Seems that no one can remember a time without the internet. Or rather, no one can imagine life now without the internet. Strange isn't it? Only ten years ago, for most people in England the internet was something they used at work. A lot of homes were not connected and there was hardly any broadband (despite the claims of the provider). There weren't even smart phones & Wifi was uncommon.
In this regard the UK was running far behind it's European neighbours. Having spent most of the nineties in Germany & Holland, I was shocked at the appalling level of connectivity when I returned to the UK in 2005. It was like, for lack of a better description, the mid-nineties. People were still using Dial-up! Back in the Netherlands I had a 2 megabit cable connection in 1999. By the time I returned to the UK, it was on a standard European 30 megabits at home.
Indeed I was on-line much earlier most. I subscribed to CompuServe back in 1993 and have been checking my email a million times a day ever since. I remember coming back to London on a holiday in 1994 and trying to convince my friends (yes, you lot on Facebook right now) to get email addresses and modems. People thought I was mad.
But oh how things have changed, eh? Now, not only are we all on-line, but we are all on-line all the time. On our mobile phones. Nearly everyone has multiple email address, multiple ways of getting on-line and I'd argue that it's become the main way people connect with each other. We probably send more messages to our friends than make phone calls. Ask yourself this: The last four people you communicated with - do you even have their phone numbers anywhere?
I've been on-line for over 20 years. That's twice as long as most people. So would it be a challenge for me to give it up?
Challenge No. 04: No Recreational InternetIt turns out that I can't just give it up. For one thing, my employer wouldn't allow it. In this internet age, half my job revolves around being on-line. And truthfully, messaging - especially email - has become a life essential. It's no longer a luxury. Even my Mum uses email. And she's going to be 75 this year.
So the rules of this challenge again would have to be quite specific. No Recreational Internet means nothing that is non-essential. Anything work related is allowed. As is regular email or direct messaging. But aside from that...
No Google maps.
No BBC iPlayer.
No on-line games.
No on-line Shopping
and so on. So how did I get along?
This is the challenge everybody expected me to fail at. In fact I think everyone thought I would just curl up into a ball and tremble in confusion. At work people came up to me on the first day to enquire about my well being. Are you OK? How are you managing? They shuddered at the thought of the torture I must have been going through.
Really? Come on people, wake up!
Sure I've been on-line for a long time, but I'm 44 years old. I didn't even own a computer until I was 20 something. So no, it's not that hard when you think about it.
The first week was the most interesting. I got so much stuff done. All those little things around the home. My ever increasing do list that I never get round to because I'm wasting time on Facebook or I'm getting lost down the YouTube rabbit hole.
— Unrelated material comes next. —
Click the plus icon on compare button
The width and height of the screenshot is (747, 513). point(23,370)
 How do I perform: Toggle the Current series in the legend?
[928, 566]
I read loads of books and comics. Watched all sorts of TV & DVDs that had been stacking up. Wrote stuff. Cleared out my inbox (email is allowed, remember). Made phone calls and visited people!
The thing I found hardest was the habit I've developed of cross-referencing things I see on TV with Wikipedia, IMDB and Amazon. What films has that actor been in? Is that a fact? How much does one of those cost? Somewhere along the line I'd become dependant on having a second screen.
The weirdest day was when one of my closest Friends - Frank - become a father for the second time. He called me first thing in the morning to give me the good news. Laura had a baby boy and both were in great health. But then, several hours later, I started to get text messages from people. Most of them went something like this "Hey, you're not on Facebook, so you probably don't know that Frank & Laura had a baby". I think I got three messages like that.
The assumption was, that if you are not on Facebook, you don't have a social life.
I'm glad I did this challenge. I'm on Facebook a lot less now. I've rediscovered reading at home (not just on the tube). And I'm using a lot more of my cookbooks - and believe me I have many of those. If only I owned an encyclopaedia...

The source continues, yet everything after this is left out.